## PROVIDED DATA:
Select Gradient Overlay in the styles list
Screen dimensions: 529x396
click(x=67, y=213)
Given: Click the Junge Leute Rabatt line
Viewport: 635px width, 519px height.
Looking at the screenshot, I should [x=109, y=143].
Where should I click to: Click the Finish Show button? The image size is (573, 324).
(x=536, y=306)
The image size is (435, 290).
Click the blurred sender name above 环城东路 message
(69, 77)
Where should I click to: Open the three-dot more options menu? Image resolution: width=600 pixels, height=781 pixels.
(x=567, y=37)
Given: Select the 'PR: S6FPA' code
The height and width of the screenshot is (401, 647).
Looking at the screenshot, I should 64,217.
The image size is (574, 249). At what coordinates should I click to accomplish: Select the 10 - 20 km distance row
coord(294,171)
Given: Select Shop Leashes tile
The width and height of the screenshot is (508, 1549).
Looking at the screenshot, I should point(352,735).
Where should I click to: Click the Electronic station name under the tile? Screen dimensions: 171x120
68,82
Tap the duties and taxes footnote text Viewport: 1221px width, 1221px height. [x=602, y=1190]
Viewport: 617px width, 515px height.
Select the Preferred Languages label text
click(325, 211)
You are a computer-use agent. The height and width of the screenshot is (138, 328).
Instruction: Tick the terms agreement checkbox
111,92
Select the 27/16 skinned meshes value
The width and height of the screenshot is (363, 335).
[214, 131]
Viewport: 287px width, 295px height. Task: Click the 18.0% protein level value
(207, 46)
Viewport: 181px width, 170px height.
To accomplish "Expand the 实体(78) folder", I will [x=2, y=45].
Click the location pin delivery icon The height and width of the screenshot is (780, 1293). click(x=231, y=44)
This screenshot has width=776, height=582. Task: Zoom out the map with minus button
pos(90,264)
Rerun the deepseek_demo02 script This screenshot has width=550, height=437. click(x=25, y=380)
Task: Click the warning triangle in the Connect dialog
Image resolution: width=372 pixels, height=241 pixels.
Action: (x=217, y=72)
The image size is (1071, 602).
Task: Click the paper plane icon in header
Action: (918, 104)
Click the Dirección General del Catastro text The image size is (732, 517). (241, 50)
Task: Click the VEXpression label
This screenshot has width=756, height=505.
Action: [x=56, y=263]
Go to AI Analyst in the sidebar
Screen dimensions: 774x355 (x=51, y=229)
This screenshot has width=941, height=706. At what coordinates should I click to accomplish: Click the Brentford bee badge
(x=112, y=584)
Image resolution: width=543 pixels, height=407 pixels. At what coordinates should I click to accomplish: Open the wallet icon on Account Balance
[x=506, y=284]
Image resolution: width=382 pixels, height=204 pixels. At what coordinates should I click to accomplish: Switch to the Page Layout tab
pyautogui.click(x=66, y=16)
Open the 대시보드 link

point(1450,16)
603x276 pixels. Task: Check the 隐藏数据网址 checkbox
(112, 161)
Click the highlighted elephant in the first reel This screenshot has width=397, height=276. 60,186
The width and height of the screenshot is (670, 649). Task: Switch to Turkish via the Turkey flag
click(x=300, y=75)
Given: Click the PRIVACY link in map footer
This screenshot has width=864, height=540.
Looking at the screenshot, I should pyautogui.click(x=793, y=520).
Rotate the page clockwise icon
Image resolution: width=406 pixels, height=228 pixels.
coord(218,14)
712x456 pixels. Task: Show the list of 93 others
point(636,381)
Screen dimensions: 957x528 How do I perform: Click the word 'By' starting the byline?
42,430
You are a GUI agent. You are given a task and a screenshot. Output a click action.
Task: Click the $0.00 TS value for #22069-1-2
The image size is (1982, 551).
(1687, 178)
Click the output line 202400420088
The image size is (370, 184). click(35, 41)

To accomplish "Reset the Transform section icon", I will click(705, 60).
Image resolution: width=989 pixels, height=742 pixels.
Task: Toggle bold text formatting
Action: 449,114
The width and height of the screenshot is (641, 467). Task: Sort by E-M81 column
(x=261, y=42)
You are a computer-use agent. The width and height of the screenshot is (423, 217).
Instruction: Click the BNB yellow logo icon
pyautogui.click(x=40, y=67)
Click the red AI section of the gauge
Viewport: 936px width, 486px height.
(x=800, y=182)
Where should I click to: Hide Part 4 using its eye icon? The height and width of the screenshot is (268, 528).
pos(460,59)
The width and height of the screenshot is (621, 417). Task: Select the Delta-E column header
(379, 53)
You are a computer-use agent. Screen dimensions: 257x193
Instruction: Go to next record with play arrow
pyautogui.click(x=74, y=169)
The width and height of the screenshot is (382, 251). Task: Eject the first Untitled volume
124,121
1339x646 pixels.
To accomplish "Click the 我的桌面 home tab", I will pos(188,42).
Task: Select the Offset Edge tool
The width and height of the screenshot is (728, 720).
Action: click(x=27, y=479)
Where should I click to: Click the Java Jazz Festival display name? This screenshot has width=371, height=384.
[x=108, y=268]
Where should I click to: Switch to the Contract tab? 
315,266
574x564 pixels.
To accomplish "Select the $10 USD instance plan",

## PROBLEM STATEMENT:
Where a line in the records above includes the string "computer", show it.

## RESPONSE TO THE EXERCISE:
You are a computer-use agent. The height and width of the screenshot is (138, 328).
You are a computer-use agent. The width and height of the screenshot is (423, 217).
You are a computer-use agent. Screen dimensions: 257x193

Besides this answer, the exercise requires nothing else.